--- Provided records Enclosed Below ---
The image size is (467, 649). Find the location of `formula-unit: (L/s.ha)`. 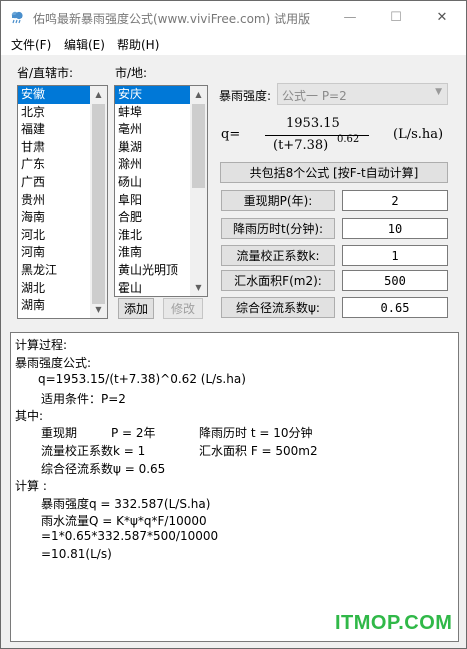

formula-unit: (L/s.ha) is located at coordinates (418, 134).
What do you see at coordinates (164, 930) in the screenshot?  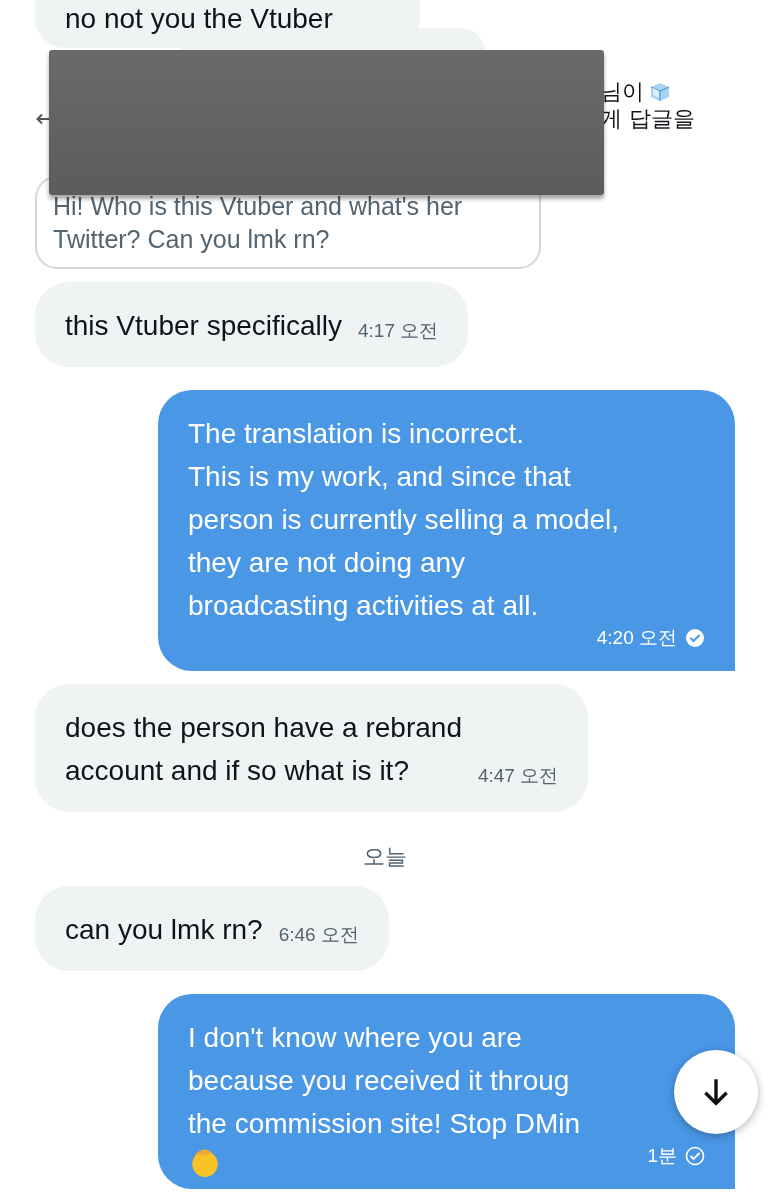 I see `message-text: can you lmk rn?` at bounding box center [164, 930].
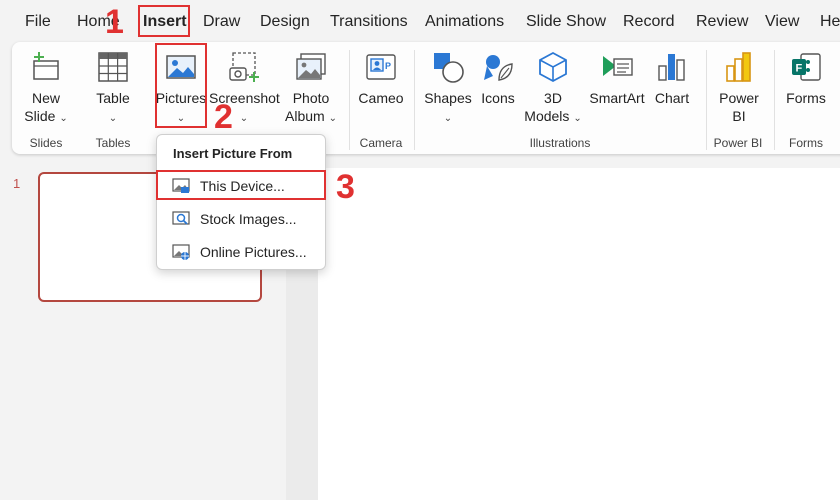  Describe the element at coordinates (224, 117) in the screenshot. I see `step-2-label: 2` at that location.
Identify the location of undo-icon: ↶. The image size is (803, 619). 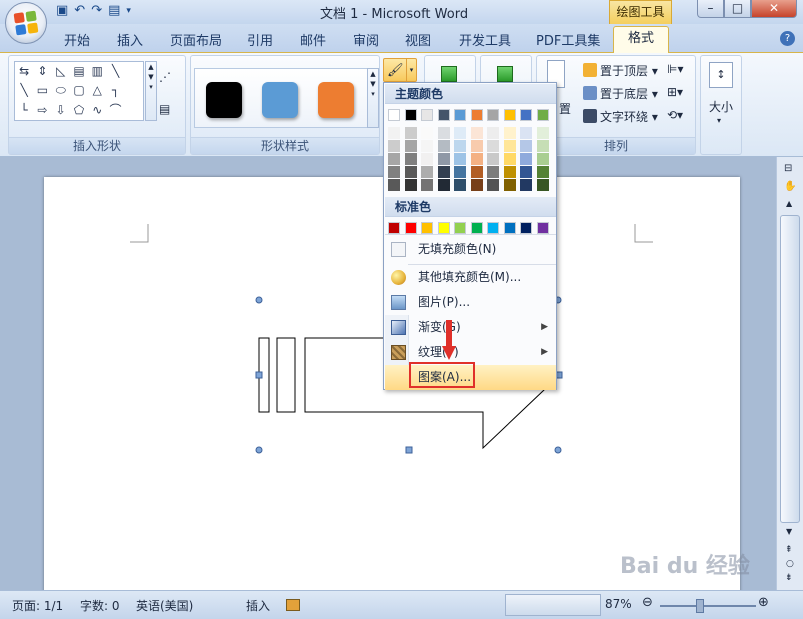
--- End of Enclosed Provided records ---
* _What is expected_: Update the items from the top through the line that contains "formula-unit: (L/s.ha) is", putting "screenshot size" in place of "image size" and leaving everything else unchanged. Omit the pictures from your answer.

* _Answer section_:
The screenshot size is (467, 649). Find the location of `formula-unit: (L/s.ha)`. 

formula-unit: (L/s.ha) is located at coordinates (418, 134).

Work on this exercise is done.